Supplied material
= Beginning of Section =
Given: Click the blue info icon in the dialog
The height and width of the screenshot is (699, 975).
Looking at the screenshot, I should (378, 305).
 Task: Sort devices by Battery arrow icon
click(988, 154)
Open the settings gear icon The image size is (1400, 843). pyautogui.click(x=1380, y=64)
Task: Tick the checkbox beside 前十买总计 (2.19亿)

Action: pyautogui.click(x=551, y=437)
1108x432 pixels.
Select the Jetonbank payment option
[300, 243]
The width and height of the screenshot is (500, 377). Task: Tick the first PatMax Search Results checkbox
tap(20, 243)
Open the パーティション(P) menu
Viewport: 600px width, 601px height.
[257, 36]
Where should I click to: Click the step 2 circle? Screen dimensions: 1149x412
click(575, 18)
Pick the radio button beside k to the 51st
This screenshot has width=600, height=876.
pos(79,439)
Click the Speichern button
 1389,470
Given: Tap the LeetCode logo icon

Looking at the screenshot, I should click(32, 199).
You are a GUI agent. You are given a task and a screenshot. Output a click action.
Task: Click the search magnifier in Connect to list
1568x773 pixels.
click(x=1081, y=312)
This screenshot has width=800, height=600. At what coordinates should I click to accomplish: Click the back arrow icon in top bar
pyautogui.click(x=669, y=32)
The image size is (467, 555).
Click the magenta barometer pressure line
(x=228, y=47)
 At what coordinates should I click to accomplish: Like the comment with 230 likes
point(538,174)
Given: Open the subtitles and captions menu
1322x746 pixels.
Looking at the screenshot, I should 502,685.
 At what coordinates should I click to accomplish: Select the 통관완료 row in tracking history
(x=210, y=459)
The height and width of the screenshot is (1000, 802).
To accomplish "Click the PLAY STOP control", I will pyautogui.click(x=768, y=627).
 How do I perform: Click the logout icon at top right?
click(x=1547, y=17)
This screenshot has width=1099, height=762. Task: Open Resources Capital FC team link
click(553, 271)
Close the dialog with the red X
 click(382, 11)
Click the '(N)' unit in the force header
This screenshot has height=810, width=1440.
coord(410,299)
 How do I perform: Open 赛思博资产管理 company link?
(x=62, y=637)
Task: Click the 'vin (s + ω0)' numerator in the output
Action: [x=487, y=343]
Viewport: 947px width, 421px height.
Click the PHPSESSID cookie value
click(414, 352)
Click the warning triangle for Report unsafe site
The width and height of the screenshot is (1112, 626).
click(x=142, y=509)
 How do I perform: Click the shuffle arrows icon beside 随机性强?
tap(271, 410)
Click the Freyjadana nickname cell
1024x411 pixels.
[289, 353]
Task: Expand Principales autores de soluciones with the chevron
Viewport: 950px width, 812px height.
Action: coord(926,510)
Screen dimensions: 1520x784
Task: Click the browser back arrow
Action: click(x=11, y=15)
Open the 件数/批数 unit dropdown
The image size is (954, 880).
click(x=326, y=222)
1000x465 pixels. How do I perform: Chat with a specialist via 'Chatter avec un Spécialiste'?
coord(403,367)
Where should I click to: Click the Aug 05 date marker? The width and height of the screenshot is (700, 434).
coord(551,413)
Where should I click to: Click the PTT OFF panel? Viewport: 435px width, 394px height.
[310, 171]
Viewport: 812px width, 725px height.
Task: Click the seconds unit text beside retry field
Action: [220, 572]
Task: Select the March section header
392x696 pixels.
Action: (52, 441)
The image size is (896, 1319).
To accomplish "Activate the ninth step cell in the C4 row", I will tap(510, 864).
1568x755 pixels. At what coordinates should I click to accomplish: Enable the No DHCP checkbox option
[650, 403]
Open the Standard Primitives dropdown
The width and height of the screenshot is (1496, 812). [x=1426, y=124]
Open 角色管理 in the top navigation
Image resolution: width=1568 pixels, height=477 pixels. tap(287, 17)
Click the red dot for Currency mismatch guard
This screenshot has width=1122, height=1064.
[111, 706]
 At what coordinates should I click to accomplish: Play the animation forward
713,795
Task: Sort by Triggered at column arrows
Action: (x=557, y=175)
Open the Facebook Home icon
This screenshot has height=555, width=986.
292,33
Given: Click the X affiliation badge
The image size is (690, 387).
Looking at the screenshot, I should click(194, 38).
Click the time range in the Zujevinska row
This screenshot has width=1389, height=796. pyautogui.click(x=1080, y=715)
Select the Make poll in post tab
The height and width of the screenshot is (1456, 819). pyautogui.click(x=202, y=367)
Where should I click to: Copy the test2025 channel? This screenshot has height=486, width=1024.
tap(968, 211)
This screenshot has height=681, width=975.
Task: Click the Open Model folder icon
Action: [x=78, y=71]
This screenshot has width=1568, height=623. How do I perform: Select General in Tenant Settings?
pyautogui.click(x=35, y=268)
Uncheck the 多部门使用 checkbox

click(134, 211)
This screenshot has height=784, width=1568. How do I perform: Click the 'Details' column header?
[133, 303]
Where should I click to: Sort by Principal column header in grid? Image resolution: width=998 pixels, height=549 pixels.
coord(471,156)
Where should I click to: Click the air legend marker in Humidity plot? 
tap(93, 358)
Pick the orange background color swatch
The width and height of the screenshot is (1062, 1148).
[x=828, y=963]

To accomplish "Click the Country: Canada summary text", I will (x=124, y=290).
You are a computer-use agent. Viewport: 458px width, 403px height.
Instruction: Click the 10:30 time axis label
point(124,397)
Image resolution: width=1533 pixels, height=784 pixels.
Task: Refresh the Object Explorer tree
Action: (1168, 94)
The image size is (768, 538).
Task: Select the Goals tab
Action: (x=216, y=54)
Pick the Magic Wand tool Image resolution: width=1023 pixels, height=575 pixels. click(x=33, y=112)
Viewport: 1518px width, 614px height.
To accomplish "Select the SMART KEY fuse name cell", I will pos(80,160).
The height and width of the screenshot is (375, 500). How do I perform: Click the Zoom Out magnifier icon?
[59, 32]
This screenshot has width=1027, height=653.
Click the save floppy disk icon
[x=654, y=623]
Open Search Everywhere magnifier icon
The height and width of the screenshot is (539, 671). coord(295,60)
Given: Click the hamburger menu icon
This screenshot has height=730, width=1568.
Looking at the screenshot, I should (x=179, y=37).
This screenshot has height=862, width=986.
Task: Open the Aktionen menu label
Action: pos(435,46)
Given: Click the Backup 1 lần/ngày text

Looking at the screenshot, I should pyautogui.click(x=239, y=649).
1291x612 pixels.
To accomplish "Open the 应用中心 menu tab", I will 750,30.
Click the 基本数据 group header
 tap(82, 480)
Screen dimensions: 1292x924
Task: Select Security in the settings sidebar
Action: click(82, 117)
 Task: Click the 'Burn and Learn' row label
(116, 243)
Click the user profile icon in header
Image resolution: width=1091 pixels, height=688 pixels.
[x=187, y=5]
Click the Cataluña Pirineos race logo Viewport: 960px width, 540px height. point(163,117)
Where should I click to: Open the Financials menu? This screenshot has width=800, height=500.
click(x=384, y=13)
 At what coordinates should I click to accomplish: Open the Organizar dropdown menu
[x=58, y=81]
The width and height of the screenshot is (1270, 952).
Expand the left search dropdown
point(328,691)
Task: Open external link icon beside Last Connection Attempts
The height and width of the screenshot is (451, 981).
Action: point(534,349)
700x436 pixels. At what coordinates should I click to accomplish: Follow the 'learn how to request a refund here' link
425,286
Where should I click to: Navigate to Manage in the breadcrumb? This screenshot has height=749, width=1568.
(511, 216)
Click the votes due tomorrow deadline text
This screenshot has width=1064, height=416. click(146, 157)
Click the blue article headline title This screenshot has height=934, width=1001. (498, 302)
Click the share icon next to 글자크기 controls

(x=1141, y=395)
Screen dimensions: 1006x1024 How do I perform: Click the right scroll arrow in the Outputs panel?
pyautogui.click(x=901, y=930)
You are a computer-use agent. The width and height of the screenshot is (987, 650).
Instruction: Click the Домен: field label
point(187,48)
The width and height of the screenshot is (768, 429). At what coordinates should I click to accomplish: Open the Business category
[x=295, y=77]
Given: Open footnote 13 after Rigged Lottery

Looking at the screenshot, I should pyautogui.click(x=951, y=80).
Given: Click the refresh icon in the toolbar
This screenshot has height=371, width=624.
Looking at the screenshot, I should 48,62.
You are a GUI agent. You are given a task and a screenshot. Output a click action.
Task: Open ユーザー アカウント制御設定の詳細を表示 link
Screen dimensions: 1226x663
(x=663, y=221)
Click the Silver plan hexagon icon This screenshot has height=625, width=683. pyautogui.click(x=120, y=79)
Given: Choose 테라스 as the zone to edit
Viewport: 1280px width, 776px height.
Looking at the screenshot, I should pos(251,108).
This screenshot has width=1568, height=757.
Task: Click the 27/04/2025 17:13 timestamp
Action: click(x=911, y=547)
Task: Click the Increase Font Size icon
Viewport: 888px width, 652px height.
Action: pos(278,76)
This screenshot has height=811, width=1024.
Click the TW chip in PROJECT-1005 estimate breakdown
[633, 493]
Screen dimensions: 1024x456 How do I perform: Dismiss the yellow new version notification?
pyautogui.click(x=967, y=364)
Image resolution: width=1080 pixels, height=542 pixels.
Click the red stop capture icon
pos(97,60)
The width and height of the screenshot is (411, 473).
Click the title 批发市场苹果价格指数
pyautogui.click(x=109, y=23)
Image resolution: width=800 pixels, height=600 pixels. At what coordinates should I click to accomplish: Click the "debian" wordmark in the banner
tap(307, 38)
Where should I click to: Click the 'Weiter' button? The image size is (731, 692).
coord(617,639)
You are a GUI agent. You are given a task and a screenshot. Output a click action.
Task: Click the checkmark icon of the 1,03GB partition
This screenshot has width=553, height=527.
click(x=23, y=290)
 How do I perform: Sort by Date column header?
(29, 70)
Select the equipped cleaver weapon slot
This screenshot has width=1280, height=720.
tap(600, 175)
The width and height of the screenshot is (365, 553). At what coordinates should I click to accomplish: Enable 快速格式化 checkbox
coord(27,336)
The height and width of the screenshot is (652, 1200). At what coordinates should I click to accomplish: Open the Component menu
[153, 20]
= End of Section =
The answer should consist of the lines from the first line of the entries through the line with "Open the settings", copied exactly.

Given: Click the blue info icon in the dialog
The height and width of the screenshot is (699, 975).
Looking at the screenshot, I should (378, 305).
 Task: Sort devices by Battery arrow icon
click(988, 154)
Open the settings gear icon The image size is (1400, 843). pyautogui.click(x=1380, y=64)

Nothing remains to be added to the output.